An object of type Scanner is created by a call to one
of its constructors, if the argument to the call is System.in
it creates a Scanner object which reads from the
console window. As we saw from our example, the class Scanner
is in the java.util package, but nothing else from that
package is required to make it work, so importing just that class with
import java.util.Scanner;is enough to make it available for use. We can declare a variable of type
Scanner called input and set it
to refer to a Scanner object which reads from the console
window by:
Scanner input = new Scanner(System.in);Then
input.nextInt() reads the next text typed in up to the next
blank space or end-of-line, and returns the integer that it represents.
If it happens that the next text typed in does not consist of all
numerical characters it throws an exception of type
InputMismatchException. However, it is possible to test
in advance of reading whether the next text types in represents and
integer, this would be done by the call input.hasNextInt()
which returns a boolean.
If you wanted to read value of type double there is the
similar method nextDouble to read the next text typed in,
convert it to a double value and return that value, together
with hasNextDouble which tests whether the next unread
text can be interpreted as a double value. The method
next returns the next text typed in, starting with the
next non-blank character and up to but not including the following
blank character, as a string. Here "blank character" means either a
space or an end-of-line. The method nextLine is equivalent
to the method readLine for a BufferedReader
object, it returns the whole line typed as a string value. The methods
of Scanner do not throw checked exceptions, so unlike
BufferedReader, there is no need to add exception catching
or throws annotations to the code. However, Scanner
does not provide a method like BufferedReader's
read which reads and returns a single character.
Scanner object can split a line of
text into individual words treating space characters as "word
delimiters" rather than as part of the words. In fact, it is possible to
use a Scanner object just to split up a string rather
than to read text and split it up. This is done by using an alternative
constructor for Scanner which takes as its argument
a string rather than a reference to the input from the console window.
Below is some simple code
(in the file
TestScanner1.java
in the directory
~mmh/DCS128/code/strings)
which shows using BufferedReader
to read a line of text, then Scanner to break it into words:
import java.util.Scanner;
import java.io.*;
class TestScanner1
{
public static void main(String[] args) throws IOException
{
BufferedReader input = new BufferedReader(new InputStreamReader(System.in));
System.out.println("Enter some words: ");
String words = input.readLine();
Scanner splitter = new Scanner(words);
System.out.println("\nThe words you entered are: ");
while(splitter.hasNext())
System.out.println(splitter.next());
}
}
The method hasNext on a Scanner object
returns true until the point where the Scanner
object has gone through all its input and reached the end.
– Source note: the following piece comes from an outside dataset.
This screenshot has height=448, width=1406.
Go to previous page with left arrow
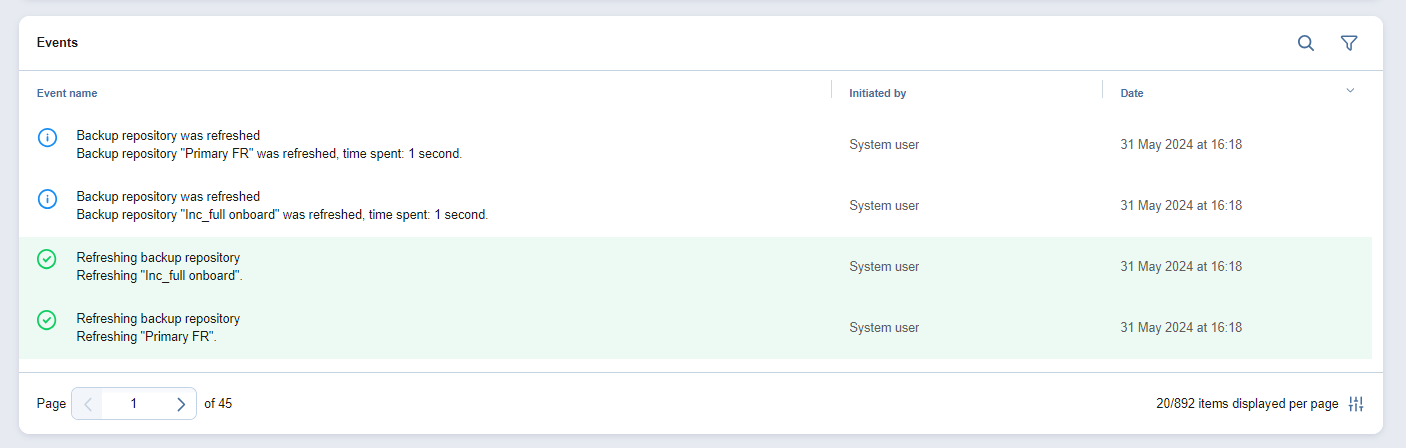(x=87, y=404)
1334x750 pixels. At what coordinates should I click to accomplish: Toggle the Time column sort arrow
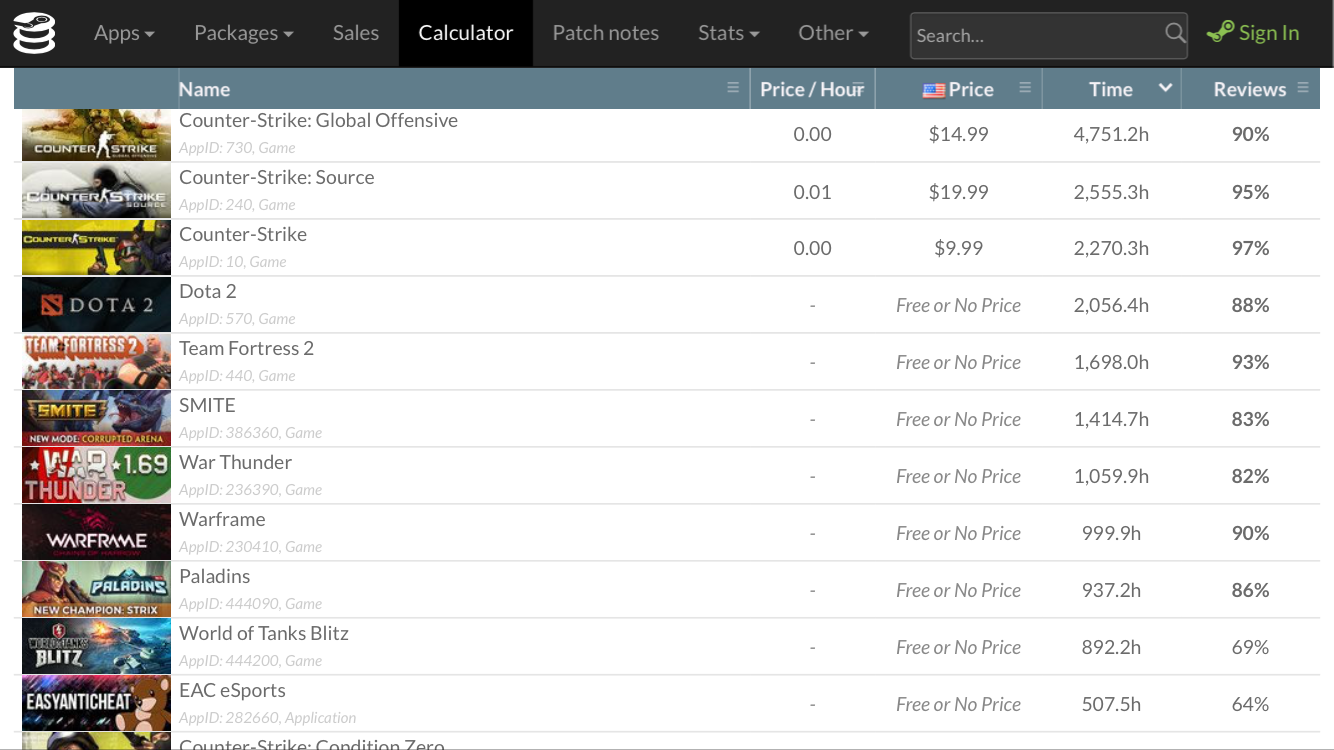click(x=1165, y=88)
A similar effect can be obtained by the use of the method
split in class String. Calling
split on an object of class String returns
an object of type String[], that is an array of strings,
where the strings in the array are the separate word the string
it was called on breaks up into. So if the variable str
refers to the string "Hello world, how are you?",
the variable declaration and assignment
String[] words = str.split(" ");
causes the variable words to refer to an array of strings
of length 5, where words[0] is "Hello",
words[1] is "world,",
words[2] is "how",
words[3] is "are" and
words[4] is "you?".
Here the punctuation symbols are treated as normal characters and so
are treated as part of the words they are next to. The
argument to the method split tells it what it
must treat as word delimiters. So str.split(" ")
tells it to treat the space character as spacing between words, and
all other characters as normal characters. If we made it
str.split(",") it would tell it to split the string
up treating the comma character as the separating
characters. So in the above example, it would split the string into
two parts, words[0] would be "Hello world"
and words[1] would be " how are you?". The full rules
for how this argument to split work use a concept known
as "regular expressions", which we won't go into here.
In older notes on Java, you may see reference to and use of objects
of class StringTokenizer to split strings of words into
individual words. The class StringTokenizer is found in
the package java.util. A StringTokenizer
object is created from a constructor which takes a string as its
argument. Then it works like a Scanner object created
with a string argument constructor, except that the method to obtain
the next word is nextToken, while the method to check
whether there are more words to return is hasMore Tokens.
One thing StringTokenizer has which Scanner
does not is the method countTokens which returns the
number of words in the string. But Scanner when constructed
with a string argument still has the methods nextInt and
hasNextInt which enable it to be checked whether
the next word represents an integer and to return its integer
representation, but StringTokenizer doesn't have
an equivalent. The process of splitting a string into its individual words
is known as string tokenizing, but the class StringTokenizer
has been superseded by the more general class Scanner and
the String method split.
If you want to convert a string, perhaps obtained from a call of the
method
The wrapper classes also contain a number of static methods dealing with values
of the primitive type they wrap. For example, the static method
In the directory
For comparison, here is the same operation performed using loops
(which to contrast with "recursion" we call iteration):
Not all recursive code can be converted so easily to iterative
code. The
The reason this can't be converted so easily into a loop is
that you need to keep the old value of the string argument
variable,
Last modified: 27 January 2006
split, which represents an integer to the
equivalent integer, you need to use the method parseInt
which is a static method in the class Integer.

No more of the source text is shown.